Devant ces accusations, Florence dans les deux rédactions prend soin de formuler sa défense, celle-ci étant toujours plus développée et plus technique dans la mise en prose par rapport au texte-source. Un des arguments qu’elle emploie pour se disculper – le fait qu’elle n’a pas quitté le lieu du crime puisqu’on l’a trouvée endormie à côté de la jeune fille assassinée – est presque identique dans les deux versions : se ceste euvre euisse faitte, jamais ne m’euissiez trouvee, car bien euist esté en moy de m’en fuir se le murdre euisse fait […] pour moy sauver et eschapper de mort27. Mais quand Florence insiste sur son innocence28, elle ajoute dans la mise en prose un autre argument quant au manque de raison de tuer Englentine, car elle n’éprouvait pour la jeune fille que de l’amour : oncques en cestuy fait n’euch coulppe, ne oncques ne le feys ne n’adesay pour mal faire a vostre fille que moult j’amoye29. Partant du fait, dans les deux versions, que la vraie motivation derrière le crime doit être ailleurs30, ce n’est que dans le dérimage que Florence, se rendant compte que Makaire est le vrai coupable, exprime son désir de s’en venger :

je te feroye congnoistre et jehir le fin et le commenchement du fait advenu avant que de mes mains m’eschappasses.
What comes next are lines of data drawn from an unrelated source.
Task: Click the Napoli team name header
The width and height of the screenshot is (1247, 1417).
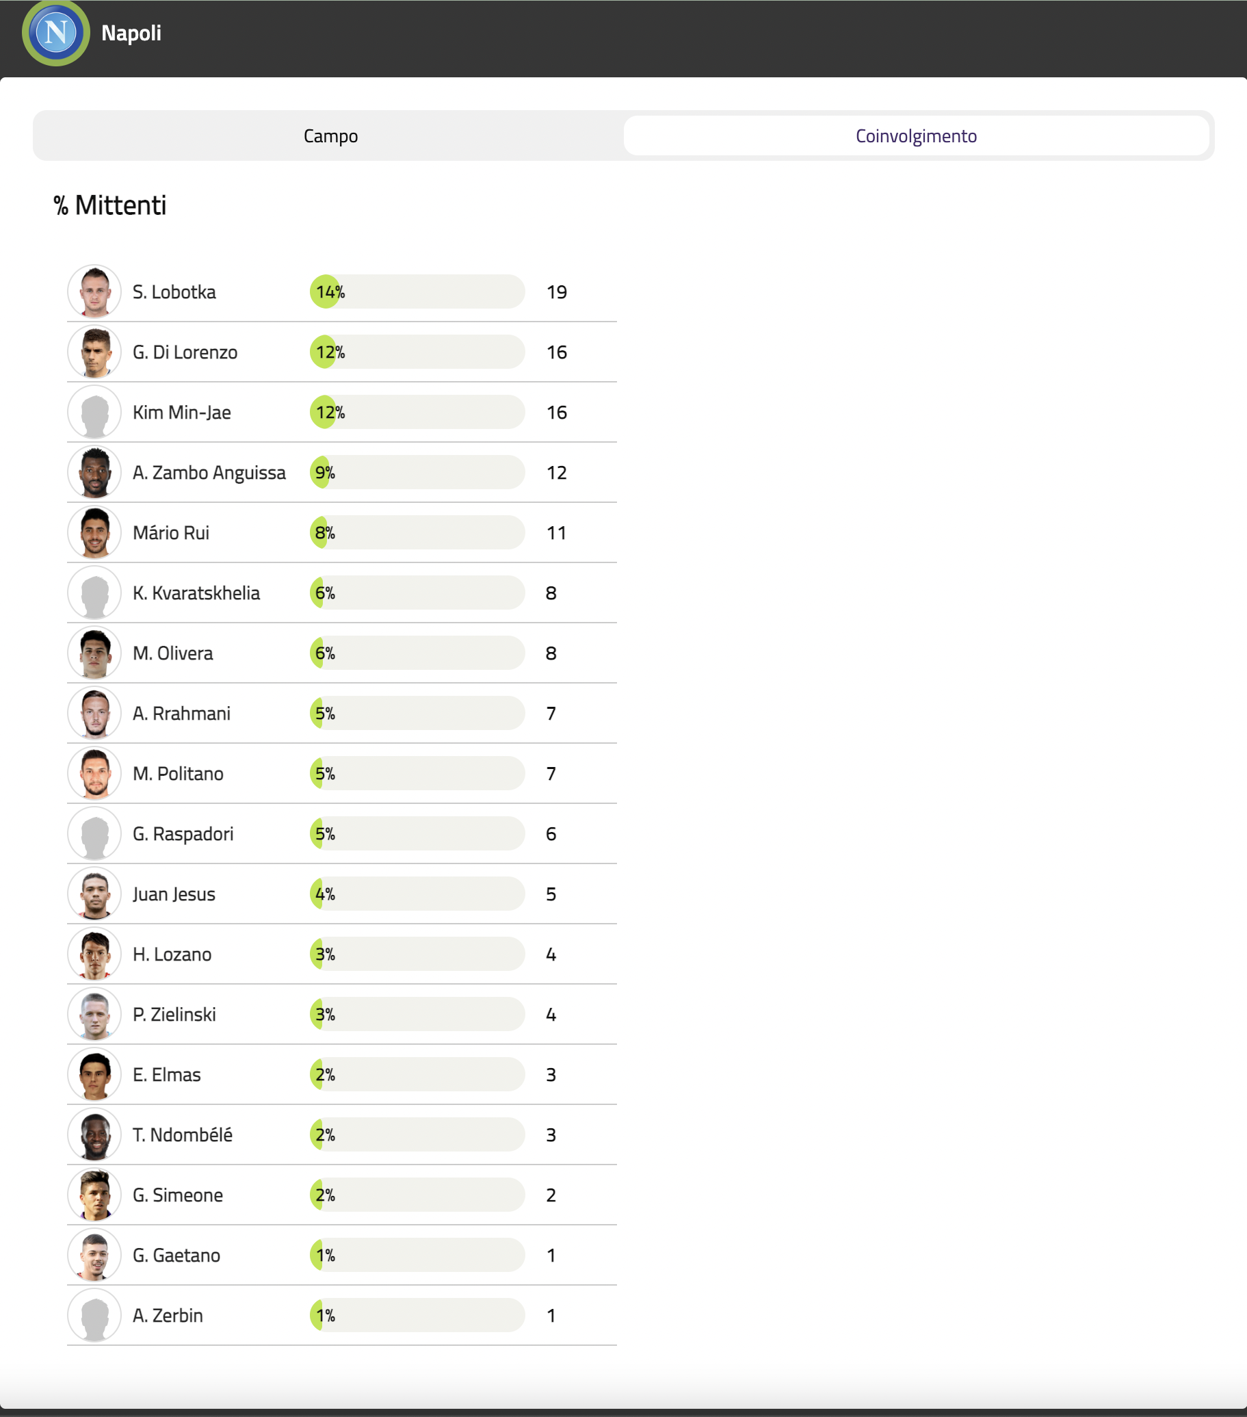Action: tap(131, 33)
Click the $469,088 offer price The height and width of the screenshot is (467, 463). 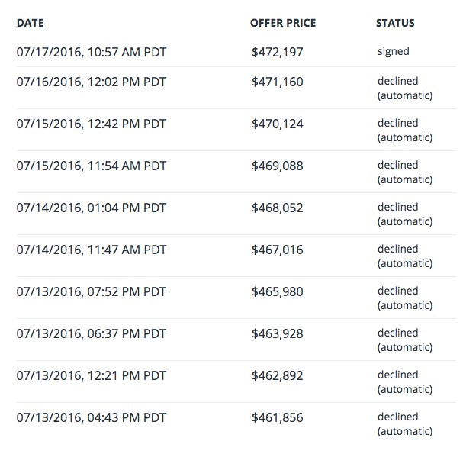click(x=276, y=165)
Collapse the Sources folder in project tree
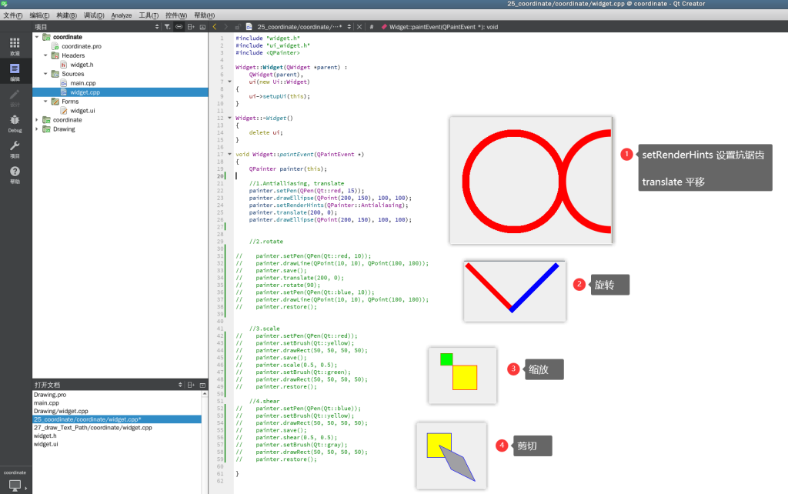This screenshot has height=494, width=788. pyautogui.click(x=45, y=74)
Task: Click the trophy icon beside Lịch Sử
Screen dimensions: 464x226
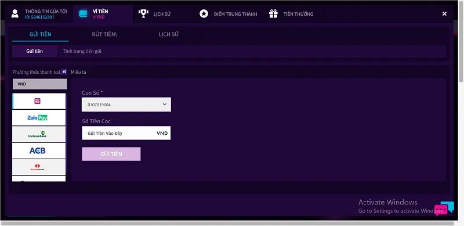Action: tap(143, 13)
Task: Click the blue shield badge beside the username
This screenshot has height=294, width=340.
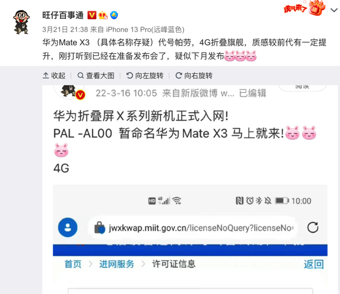Action: pyautogui.click(x=114, y=15)
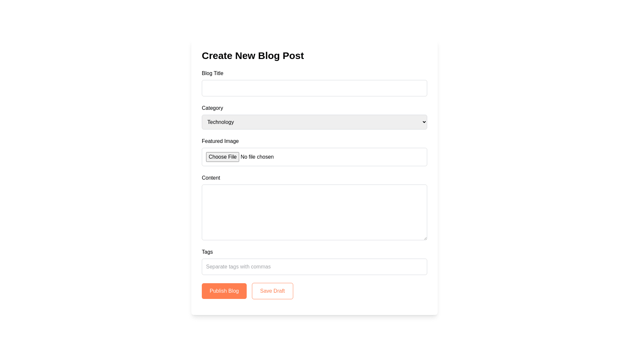Select the "Technology" text in the Category box
Image resolution: width=629 pixels, height=354 pixels.
point(220,122)
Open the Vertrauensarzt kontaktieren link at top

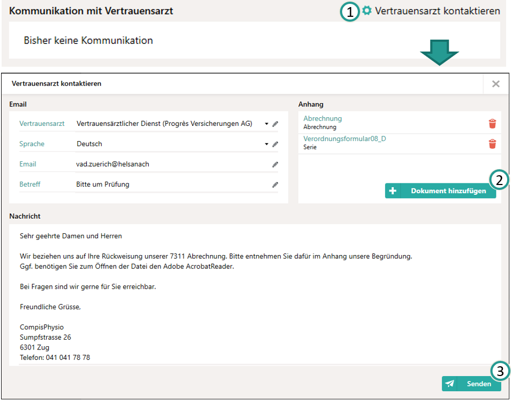click(x=437, y=11)
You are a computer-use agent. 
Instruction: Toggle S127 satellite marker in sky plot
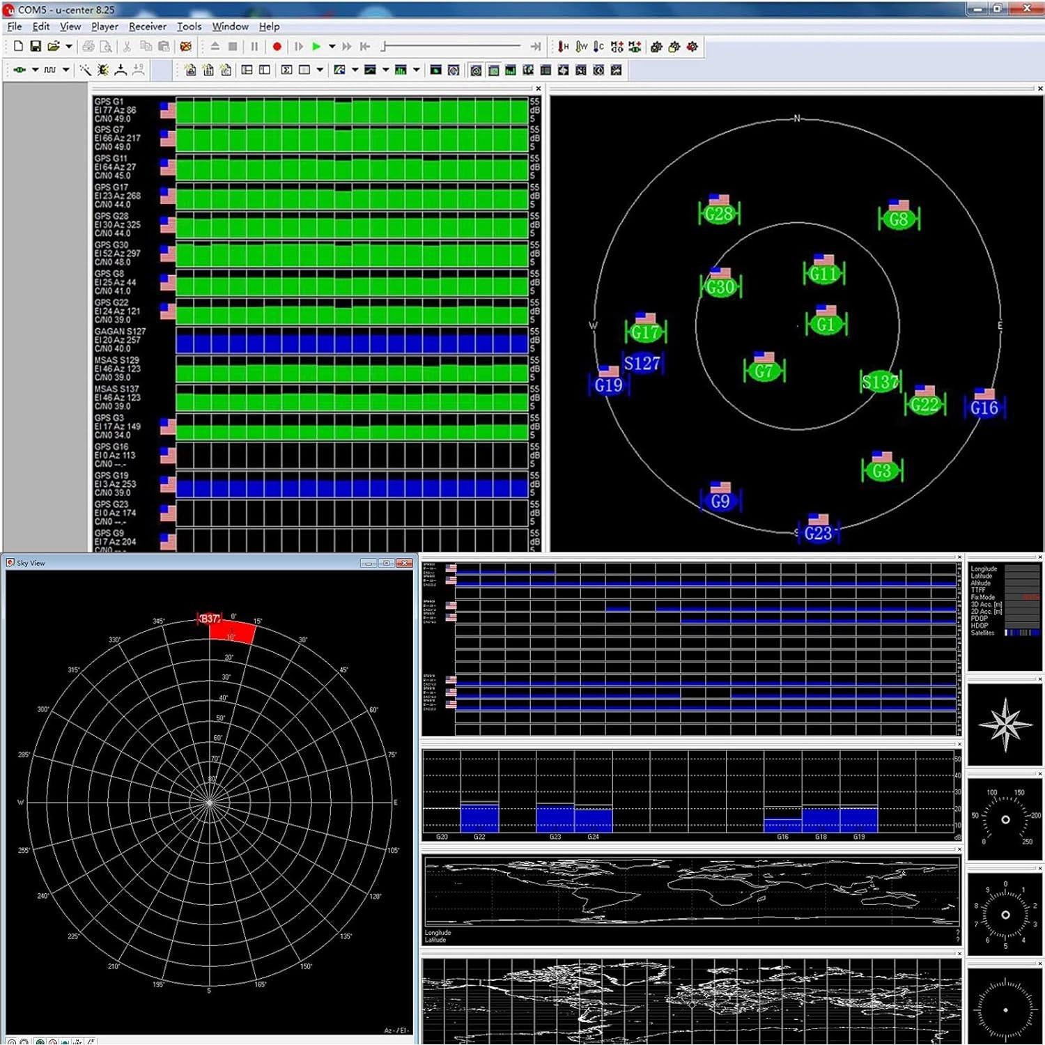[x=642, y=363]
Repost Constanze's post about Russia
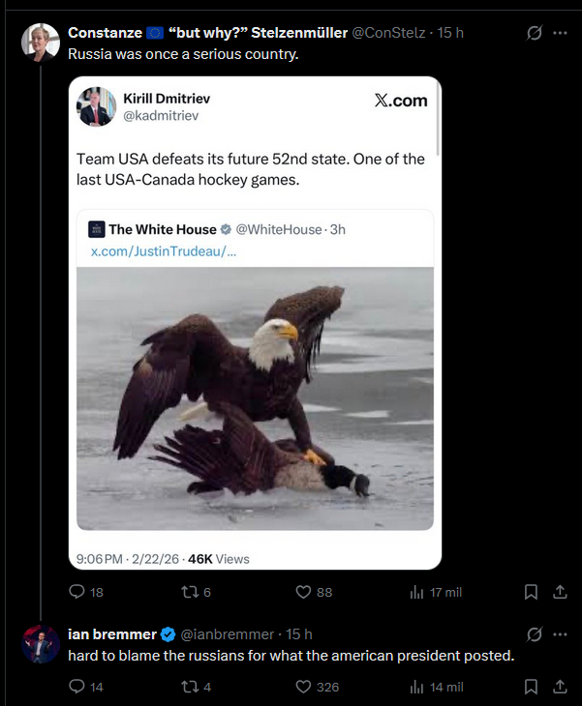 (187, 592)
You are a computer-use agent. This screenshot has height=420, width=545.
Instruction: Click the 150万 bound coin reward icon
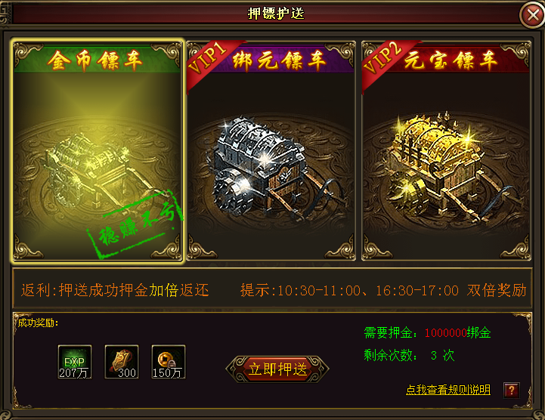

Pour coy je requiers Dieu et la Vierge Marie sa mere que je puisse estre vengye31.

Enfin, la disculpation de Florence dans la mise en prose se distingue surtout de sa source quand l’héroïne fait appel à la conscience de Therry afin de semer le doute dans son esprit quant au bien-fondé de sa cause, soulignant les raisons légales plutôt que morales qui devraient l’obliger à la déclarer quitte de toutes les accusations contre elle. Dans le texte-source, elle dit :

[Si] vous me voilliés faire dedens un feu jetter,
Je prie Jhesucris, qui se laissa pener
En l’arbre de la crois pour nous tous raccater,
Qu’au jour dou Jugement, ou tous nous fault aler,
Vous pardoinst che fait chi, qu’il ne vous puist grever
A la glore des chieus avoir ne conquester32.

Dans le remaniement, par contre, elle précise :

Sire, se droit jugement voulés faire nullement, ne me poués encuser de la mort de vostre fille. Et se chose est que de volenté vous veuilliez user, et que dedans ce feu me veuilliez faire ardoir, je prye Nostre Seigneur que ou jour du Jugement ou tous couvient venir, vous veuille pardonner ce meffait et que vostre ame n’en soit en riens chargie par coy vous ne perdés la gloire eternele33.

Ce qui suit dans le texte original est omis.